TASK STATEMENT:
From the entries below, retype only the lines from the one with "SV: Vad kommer" through the one with "Mer info (350, 2543)", exactly as written.

SUPPLIED INFORMATION:
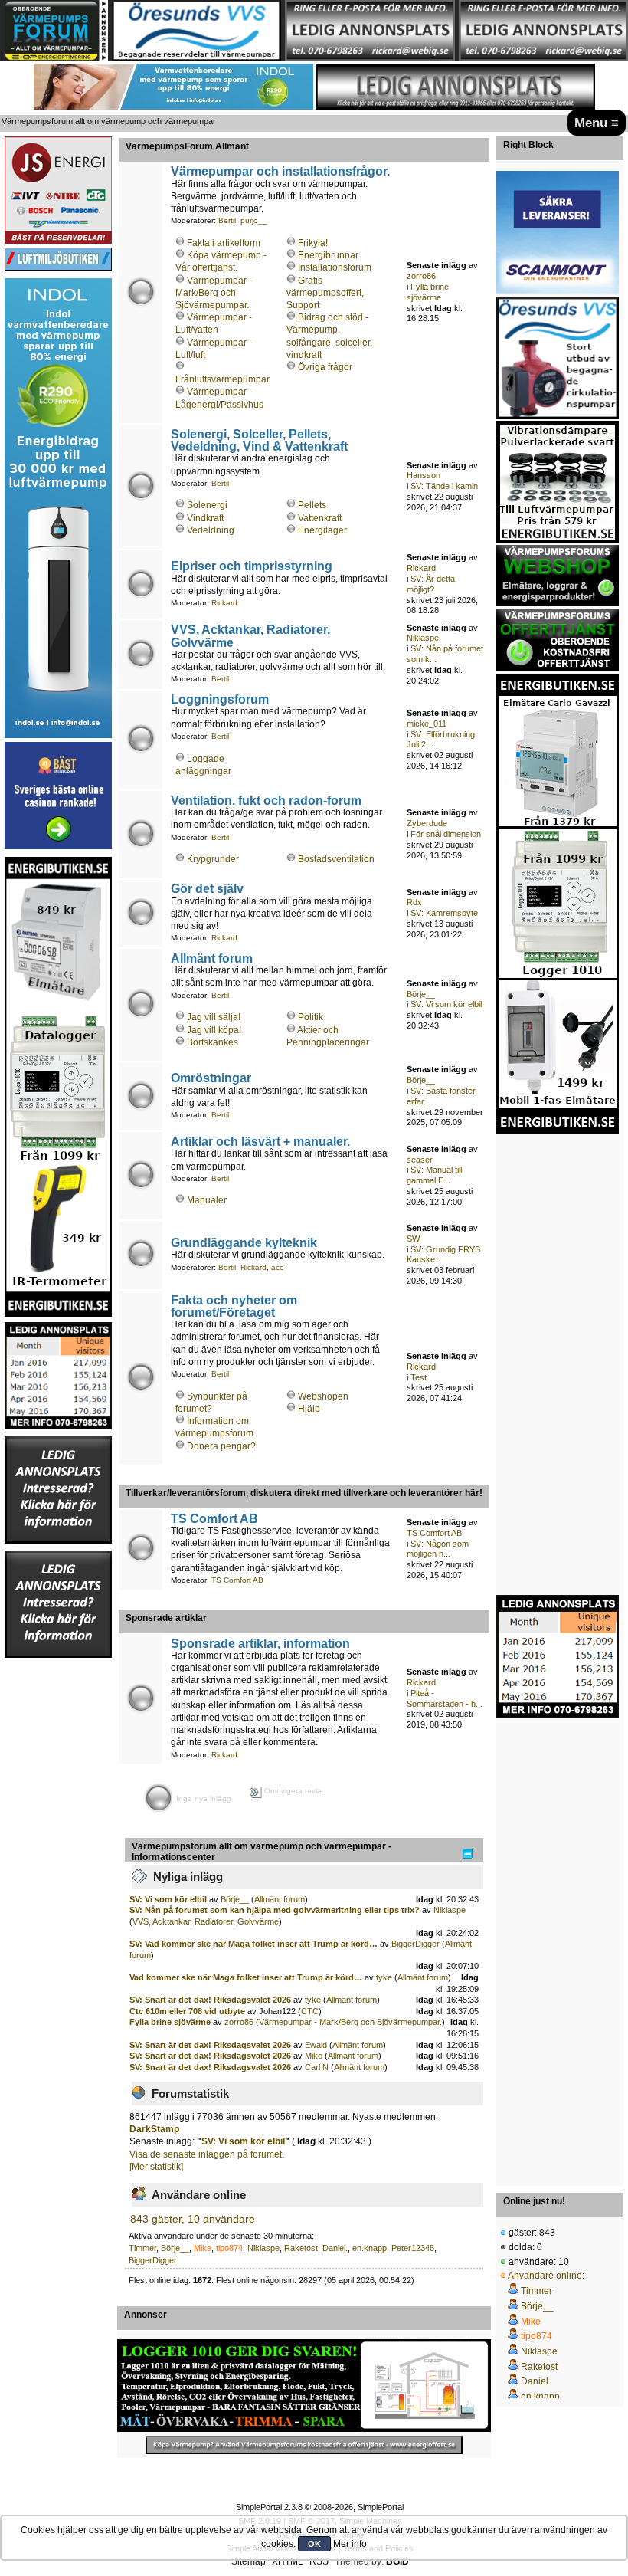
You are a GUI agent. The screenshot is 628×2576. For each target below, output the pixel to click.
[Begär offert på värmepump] (304, 2445)
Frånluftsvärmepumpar (222, 379)
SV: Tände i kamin (444, 486)
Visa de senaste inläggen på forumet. (206, 2154)
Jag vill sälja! (213, 1017)
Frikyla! (313, 243)
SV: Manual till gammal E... (434, 1175)
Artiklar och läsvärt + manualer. (260, 1141)
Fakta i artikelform (223, 243)
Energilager (322, 530)
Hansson (423, 475)
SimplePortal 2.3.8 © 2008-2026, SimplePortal (320, 2507)
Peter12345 (412, 2248)
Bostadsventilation (336, 859)
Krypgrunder (213, 859)
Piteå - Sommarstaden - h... (444, 1698)
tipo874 (229, 2248)
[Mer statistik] (156, 2166)
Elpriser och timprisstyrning (251, 566)
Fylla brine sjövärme (428, 292)
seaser (420, 1159)
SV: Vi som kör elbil (446, 1004)
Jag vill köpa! (214, 1030)
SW (413, 1238)
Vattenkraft (320, 518)
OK (314, 2543)
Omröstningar (211, 1078)
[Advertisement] (58, 1889)
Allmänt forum (212, 958)
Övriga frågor (325, 367)
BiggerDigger (415, 1943)
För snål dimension (445, 833)
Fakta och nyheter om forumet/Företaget (234, 1306)
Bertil (227, 220)
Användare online (545, 2275)
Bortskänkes (212, 1042)
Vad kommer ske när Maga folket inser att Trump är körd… (245, 1977)
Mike (313, 2055)
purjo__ (253, 220)
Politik (310, 1017)
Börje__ (421, 994)
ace (277, 1267)
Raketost (301, 2248)
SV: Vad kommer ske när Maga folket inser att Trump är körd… (253, 1943)
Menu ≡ (596, 122)
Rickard (224, 603)
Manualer (207, 1200)
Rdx (414, 902)
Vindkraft (205, 518)
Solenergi (207, 505)
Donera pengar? (221, 1446)
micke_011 (426, 723)
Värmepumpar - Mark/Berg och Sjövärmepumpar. (213, 292)
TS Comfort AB (214, 1518)
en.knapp (369, 2248)
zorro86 (421, 276)
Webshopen (323, 1396)
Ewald (316, 2044)
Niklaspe (423, 637)
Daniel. (335, 2248)
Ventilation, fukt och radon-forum (266, 800)
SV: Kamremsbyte (444, 912)
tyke (384, 1977)
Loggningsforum (220, 699)
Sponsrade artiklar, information (260, 1643)
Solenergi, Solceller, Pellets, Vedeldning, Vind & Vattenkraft (259, 440)
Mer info (350, 2543)
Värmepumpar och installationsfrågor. (280, 171)
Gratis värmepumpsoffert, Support (325, 292)
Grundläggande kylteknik (244, 1242)
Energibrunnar (328, 255)
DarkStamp (154, 2129)
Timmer (142, 2248)
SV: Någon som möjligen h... (438, 1549)
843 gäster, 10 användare (192, 2219)
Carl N (317, 2067)
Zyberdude (427, 823)
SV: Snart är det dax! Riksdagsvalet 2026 (210, 1999)
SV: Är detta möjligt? (431, 584)
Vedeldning (210, 530)
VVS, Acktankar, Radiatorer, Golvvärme (250, 635)
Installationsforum (334, 267)
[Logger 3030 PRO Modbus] (304, 2385)
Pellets (312, 505)
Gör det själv (207, 888)
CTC (310, 2011)
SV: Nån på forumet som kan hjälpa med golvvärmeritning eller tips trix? (274, 1910)
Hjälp (309, 1408)
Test (418, 1377)
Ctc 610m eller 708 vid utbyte (188, 2011)
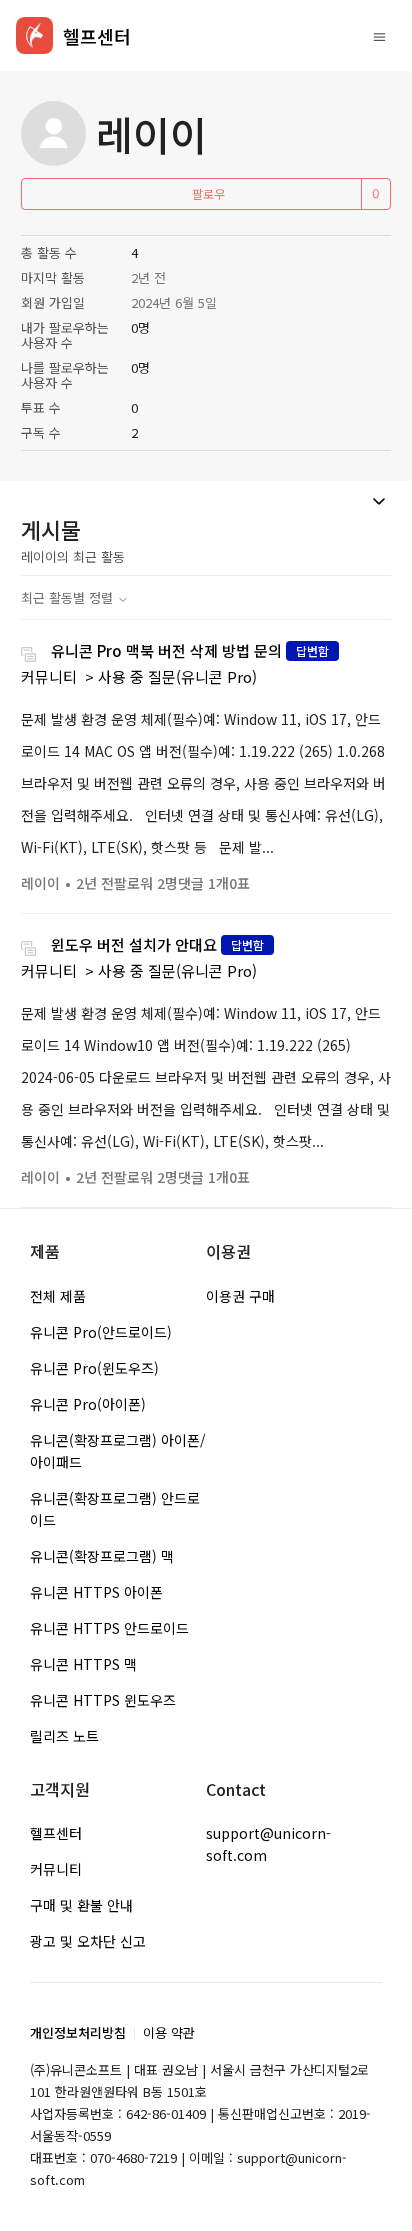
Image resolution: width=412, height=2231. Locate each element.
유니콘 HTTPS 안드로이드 (109, 1628)
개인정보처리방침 (78, 2032)
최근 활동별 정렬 (69, 597)
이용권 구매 (240, 1296)
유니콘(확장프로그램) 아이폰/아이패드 (118, 1451)
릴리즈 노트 (64, 1736)
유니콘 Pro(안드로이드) (101, 1332)
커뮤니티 (49, 676)
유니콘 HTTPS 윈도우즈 (103, 1700)
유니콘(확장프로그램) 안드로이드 (115, 1509)
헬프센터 (56, 1833)
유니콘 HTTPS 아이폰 (96, 1592)
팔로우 (208, 193)
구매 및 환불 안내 (81, 1905)
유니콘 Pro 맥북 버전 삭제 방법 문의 (166, 650)
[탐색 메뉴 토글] (379, 36)
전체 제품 (58, 1296)
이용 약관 (169, 2032)
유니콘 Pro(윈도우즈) (94, 1368)
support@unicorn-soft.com (268, 1844)
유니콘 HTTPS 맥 (83, 1664)
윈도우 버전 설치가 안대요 (134, 944)
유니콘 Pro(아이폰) (88, 1404)
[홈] (34, 35)
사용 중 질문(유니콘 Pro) (177, 676)
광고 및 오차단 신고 (88, 1941)
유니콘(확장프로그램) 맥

OUTPUT:
SV: Vad kommer ske när Maga folket inser att Trump är körd… (253, 1943)
Menu ≡ (596, 122)
Rickard (224, 603)
Manualer (207, 1200)
Rdx (414, 902)
Vindkraft (205, 518)
Solenergi (207, 505)
Donera pengar? (221, 1446)
micke_011 (426, 723)
Värmepumpar - Mark/Berg och Sjövärmepumpar. (213, 292)
TS Comfort AB (214, 1518)
en.knapp (369, 2248)
zorro86 (421, 276)
Webshopen (323, 1396)
Ewald (316, 2044)
Niklaspe (423, 637)
Daniel. (335, 2248)
Ventilation, fukt och radon-forum (266, 800)
SV: Kamremsbyte (444, 912)
tyke (384, 1977)
Loggningsforum (220, 699)
Sponsrade artiklar, information (260, 1643)
Solenergi, Solceller, Pellets, Vedeldning, Vind & Vattenkraft (259, 440)
Mer info (350, 2543)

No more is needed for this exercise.